══ EXERCISE DATA ══

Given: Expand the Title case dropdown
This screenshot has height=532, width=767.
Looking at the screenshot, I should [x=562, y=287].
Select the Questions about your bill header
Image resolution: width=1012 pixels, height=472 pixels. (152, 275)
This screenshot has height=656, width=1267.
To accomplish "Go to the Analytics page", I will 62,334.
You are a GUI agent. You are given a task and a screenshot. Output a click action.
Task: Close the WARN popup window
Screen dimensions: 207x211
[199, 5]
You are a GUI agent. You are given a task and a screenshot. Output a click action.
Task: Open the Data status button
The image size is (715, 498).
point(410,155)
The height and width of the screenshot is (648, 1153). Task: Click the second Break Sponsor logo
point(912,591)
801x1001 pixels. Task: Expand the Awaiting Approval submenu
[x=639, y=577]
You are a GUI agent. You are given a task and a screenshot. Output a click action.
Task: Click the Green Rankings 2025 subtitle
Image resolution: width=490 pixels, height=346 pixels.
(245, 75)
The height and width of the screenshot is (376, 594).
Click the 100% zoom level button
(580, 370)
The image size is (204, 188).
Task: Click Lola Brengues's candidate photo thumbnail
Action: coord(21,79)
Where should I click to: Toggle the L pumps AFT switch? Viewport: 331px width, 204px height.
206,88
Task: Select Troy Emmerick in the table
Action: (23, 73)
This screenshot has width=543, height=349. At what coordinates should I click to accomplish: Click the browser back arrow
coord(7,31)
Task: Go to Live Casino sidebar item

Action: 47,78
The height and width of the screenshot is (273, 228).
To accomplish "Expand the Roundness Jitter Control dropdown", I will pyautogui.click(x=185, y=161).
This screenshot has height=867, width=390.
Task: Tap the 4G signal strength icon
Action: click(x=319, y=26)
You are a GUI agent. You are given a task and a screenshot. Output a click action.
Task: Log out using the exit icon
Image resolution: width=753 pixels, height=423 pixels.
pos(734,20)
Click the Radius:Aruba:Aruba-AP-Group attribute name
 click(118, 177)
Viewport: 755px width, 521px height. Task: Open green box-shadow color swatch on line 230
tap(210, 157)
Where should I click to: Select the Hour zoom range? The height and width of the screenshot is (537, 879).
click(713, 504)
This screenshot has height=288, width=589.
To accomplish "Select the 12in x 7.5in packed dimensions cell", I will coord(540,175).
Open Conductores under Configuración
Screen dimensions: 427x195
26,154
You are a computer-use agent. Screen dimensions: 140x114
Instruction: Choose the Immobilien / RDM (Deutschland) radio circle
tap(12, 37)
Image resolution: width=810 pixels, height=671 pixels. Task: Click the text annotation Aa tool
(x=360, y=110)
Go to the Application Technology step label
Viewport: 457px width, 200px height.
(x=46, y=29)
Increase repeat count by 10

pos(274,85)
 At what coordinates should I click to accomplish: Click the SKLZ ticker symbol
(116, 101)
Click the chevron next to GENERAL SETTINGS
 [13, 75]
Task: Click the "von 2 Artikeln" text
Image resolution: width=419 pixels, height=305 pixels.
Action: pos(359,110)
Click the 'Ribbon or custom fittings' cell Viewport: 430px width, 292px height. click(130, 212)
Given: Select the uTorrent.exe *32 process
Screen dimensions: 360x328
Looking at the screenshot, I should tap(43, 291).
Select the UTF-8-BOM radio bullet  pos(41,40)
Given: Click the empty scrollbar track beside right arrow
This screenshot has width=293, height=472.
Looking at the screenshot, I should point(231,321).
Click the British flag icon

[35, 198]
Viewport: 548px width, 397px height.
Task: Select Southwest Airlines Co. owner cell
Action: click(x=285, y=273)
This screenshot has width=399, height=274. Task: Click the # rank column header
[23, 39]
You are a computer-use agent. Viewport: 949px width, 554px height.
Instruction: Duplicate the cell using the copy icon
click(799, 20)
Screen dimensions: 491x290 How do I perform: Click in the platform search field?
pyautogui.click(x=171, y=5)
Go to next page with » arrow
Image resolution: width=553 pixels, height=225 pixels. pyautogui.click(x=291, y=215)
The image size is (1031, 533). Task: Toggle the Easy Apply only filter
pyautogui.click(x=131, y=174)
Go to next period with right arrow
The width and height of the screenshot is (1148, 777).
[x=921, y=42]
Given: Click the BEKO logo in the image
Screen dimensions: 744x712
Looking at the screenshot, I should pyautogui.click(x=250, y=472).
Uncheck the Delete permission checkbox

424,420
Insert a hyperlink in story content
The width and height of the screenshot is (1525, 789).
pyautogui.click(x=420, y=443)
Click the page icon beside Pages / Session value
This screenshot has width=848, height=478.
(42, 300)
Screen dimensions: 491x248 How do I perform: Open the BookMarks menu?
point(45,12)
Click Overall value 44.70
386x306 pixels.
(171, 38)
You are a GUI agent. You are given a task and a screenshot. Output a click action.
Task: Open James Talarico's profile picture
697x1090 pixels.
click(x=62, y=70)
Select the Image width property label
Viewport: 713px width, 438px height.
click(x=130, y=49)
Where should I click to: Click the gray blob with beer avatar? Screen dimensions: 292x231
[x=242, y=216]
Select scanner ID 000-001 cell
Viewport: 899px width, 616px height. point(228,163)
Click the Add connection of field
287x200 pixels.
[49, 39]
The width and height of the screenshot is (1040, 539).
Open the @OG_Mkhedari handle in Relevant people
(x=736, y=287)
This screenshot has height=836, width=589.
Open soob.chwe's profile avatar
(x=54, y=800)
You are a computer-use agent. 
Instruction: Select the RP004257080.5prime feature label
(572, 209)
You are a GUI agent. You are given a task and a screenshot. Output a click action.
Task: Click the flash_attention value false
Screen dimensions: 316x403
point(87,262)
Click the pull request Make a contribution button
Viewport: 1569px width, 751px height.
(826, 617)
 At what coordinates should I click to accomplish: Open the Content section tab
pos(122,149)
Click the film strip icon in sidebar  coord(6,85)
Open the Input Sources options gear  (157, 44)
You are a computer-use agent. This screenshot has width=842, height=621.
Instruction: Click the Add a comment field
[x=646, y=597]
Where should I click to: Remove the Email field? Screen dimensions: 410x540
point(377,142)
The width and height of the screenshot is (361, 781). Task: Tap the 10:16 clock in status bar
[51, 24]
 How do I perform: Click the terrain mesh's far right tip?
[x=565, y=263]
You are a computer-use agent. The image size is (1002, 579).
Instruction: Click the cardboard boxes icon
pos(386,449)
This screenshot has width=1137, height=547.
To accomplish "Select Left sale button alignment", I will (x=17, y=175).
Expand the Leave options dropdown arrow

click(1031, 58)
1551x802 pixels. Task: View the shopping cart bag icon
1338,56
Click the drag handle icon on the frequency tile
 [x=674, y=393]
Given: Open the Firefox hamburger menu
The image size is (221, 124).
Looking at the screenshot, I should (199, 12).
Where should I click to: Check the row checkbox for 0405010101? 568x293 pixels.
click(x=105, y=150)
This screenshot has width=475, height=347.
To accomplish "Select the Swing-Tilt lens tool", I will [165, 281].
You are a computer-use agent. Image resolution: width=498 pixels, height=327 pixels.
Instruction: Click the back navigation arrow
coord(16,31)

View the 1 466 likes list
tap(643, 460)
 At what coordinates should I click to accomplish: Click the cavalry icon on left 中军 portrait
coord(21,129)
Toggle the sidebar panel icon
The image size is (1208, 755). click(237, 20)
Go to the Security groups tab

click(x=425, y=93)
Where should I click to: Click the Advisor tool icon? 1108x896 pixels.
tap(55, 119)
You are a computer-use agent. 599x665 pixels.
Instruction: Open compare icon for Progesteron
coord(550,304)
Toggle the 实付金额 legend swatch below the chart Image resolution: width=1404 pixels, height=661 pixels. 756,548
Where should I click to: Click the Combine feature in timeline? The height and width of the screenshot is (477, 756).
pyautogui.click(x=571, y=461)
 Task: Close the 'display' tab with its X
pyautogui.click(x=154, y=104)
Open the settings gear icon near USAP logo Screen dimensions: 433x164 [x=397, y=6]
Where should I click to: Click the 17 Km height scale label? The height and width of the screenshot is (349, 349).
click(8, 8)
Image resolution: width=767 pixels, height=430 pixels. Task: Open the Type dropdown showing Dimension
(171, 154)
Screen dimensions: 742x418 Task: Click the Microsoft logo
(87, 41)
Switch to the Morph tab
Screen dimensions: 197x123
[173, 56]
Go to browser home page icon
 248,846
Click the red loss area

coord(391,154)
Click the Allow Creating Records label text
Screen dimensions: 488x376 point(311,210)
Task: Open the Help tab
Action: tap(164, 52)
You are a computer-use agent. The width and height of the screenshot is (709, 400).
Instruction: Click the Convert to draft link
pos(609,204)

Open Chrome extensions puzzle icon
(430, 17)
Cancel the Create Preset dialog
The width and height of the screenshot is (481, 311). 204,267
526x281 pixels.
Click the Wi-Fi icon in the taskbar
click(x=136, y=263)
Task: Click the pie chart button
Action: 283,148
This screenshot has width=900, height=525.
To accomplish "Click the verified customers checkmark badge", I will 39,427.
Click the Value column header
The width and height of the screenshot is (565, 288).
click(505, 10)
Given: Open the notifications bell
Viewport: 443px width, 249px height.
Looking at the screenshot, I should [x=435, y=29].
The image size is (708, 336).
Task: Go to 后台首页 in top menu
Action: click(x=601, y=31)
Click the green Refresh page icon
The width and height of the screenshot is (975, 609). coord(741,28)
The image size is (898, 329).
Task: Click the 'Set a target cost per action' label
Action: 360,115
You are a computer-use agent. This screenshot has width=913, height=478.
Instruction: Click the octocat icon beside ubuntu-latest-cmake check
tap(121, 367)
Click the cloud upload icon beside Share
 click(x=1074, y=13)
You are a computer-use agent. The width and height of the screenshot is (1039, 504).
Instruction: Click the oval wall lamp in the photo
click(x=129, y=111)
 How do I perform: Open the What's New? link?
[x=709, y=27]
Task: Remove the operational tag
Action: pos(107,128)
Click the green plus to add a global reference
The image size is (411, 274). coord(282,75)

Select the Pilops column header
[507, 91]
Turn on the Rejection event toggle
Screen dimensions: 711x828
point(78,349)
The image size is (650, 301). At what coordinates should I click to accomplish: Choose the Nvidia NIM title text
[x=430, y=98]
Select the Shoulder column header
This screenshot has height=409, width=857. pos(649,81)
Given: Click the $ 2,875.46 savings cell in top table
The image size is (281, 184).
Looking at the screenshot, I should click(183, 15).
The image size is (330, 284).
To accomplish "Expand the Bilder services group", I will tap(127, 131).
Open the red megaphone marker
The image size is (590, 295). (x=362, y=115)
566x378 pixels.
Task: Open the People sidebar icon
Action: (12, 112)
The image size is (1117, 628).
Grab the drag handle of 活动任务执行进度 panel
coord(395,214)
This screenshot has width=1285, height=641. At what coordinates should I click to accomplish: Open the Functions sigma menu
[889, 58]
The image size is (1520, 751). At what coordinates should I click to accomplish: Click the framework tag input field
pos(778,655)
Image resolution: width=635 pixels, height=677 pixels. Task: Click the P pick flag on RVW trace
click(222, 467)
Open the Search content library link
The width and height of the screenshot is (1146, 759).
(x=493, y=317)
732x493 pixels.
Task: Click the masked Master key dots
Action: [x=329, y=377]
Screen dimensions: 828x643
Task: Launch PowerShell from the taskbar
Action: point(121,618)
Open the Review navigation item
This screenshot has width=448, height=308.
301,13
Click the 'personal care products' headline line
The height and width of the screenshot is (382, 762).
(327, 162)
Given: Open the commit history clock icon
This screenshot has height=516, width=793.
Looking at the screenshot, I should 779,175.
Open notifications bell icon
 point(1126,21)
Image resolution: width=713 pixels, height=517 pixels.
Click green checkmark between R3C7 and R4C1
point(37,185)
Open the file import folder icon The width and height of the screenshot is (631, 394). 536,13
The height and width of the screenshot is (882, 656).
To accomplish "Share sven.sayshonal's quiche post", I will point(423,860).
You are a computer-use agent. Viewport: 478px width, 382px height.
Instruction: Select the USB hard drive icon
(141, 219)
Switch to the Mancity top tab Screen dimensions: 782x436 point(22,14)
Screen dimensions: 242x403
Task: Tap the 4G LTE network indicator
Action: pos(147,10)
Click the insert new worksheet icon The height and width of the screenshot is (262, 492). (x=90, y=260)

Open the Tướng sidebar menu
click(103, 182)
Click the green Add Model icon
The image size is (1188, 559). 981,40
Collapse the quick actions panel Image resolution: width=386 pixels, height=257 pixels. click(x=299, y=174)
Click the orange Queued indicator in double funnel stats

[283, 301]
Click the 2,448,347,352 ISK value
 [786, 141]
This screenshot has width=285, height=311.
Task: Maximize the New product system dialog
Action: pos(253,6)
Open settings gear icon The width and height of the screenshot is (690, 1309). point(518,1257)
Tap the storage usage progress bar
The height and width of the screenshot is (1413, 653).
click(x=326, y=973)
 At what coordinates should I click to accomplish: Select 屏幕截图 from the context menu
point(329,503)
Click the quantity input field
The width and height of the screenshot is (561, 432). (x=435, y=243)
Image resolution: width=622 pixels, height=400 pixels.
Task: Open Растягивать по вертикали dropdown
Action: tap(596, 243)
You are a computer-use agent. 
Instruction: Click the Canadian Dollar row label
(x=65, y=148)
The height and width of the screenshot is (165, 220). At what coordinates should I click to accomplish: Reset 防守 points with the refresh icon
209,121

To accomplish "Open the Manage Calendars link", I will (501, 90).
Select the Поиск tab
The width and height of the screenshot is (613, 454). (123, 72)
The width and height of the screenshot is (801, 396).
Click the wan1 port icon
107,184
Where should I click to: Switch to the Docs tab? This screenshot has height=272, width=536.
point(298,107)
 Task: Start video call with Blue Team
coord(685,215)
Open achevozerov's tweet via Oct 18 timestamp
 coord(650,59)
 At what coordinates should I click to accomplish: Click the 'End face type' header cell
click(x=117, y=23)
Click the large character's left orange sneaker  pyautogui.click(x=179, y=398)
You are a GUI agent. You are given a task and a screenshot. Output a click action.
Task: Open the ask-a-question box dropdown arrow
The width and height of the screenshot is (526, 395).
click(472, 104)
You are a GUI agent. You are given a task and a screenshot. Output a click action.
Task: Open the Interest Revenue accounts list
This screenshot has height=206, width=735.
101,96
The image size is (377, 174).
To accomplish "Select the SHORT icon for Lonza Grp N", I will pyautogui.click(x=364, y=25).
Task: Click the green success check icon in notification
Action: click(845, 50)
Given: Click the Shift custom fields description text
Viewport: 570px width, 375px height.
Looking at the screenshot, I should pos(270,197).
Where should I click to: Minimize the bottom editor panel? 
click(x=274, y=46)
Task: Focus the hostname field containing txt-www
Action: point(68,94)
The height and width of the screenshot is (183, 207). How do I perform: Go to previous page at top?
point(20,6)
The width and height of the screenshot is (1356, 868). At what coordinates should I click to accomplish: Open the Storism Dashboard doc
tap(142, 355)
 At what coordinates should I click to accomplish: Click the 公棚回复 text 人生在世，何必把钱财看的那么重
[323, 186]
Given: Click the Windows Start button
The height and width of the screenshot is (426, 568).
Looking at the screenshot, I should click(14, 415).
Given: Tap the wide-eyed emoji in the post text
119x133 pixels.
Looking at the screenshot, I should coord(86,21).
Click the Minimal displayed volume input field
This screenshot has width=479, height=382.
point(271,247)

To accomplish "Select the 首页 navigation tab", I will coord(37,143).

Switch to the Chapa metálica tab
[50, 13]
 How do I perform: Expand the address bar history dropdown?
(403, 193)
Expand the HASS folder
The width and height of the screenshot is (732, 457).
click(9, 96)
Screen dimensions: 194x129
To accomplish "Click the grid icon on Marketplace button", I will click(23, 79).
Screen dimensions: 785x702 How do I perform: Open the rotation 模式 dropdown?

═══

→ ACTIVITY
Report, using only a number, how many lines above hold the word "folder".

→ ANSWER TO THE EXERCISE
2